In Which We Are Not Having Fun

Arduino Day was pretty successful. Unfortunately, everything is broken.

Favorited Favorite 0

Hey everyone.

As you might know, we had a pretty good sale on a bunch Arduino products on Saturday.

Well, it turns out it may have been too good. We smashed our previous record for orders in a day, set on last year’s Cyber Monday. Back then the high water mark was around 4,000 orders, and on Saturday we saw almost 8,000 orders flood into the system.

What the previous record for orders in a day looked like
What the previous record for orders in a day looked like

It’s also worth noting that we’ve made some pretty big changes to our database in the past few months - most notably moving from MySQL to PostgreSQL.

The issue we’re seeing today has to do with how we know how much of a given product is available. Availability of a product is a loose term and has to take into account how many physical units of that product we have but also how much of those units are spoken for on active orders. Active is also a pretty loose term for an order that hasn’t shipped. All of these terms are necessarily loose to accommodate all of the edge cases common to volumes we regularly see.

We were pumped about the move to PostgreSQL for many features afforded, but primarily materialized views. Building such things to keep track of available stock values really sped things up!
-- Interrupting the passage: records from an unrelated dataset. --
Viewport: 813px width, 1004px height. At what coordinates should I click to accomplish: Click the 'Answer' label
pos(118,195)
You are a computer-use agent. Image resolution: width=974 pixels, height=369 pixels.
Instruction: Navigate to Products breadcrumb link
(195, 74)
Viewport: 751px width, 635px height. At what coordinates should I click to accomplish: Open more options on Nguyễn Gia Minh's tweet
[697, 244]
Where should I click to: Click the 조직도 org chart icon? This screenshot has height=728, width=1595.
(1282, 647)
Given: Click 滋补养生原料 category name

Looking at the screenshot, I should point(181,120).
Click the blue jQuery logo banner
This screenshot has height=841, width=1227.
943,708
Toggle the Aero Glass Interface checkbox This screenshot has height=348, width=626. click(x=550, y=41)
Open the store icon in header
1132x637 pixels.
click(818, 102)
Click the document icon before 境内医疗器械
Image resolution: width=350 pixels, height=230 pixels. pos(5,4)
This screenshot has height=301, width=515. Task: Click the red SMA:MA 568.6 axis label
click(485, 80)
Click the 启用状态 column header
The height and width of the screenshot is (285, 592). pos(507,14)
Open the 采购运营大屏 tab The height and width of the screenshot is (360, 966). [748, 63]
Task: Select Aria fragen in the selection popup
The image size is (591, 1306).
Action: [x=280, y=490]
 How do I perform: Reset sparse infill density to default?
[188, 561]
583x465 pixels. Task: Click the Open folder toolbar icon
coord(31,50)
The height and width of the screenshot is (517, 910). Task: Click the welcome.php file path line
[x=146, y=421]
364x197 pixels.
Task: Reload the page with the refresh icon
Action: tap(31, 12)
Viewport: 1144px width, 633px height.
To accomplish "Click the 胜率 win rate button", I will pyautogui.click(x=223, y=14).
Until this weekend. Apparently having an order of magnitude more active orders in the system makes refreshes on our materialized view for stock take a long time, and this has led to timeouts with heavily diversified orders. So far today it’s been a long haul of optimization attempts to make things hum along normally again. We’re still hammering away. It’s a technical problem in a big system, so there’s no such thing as a quick fix.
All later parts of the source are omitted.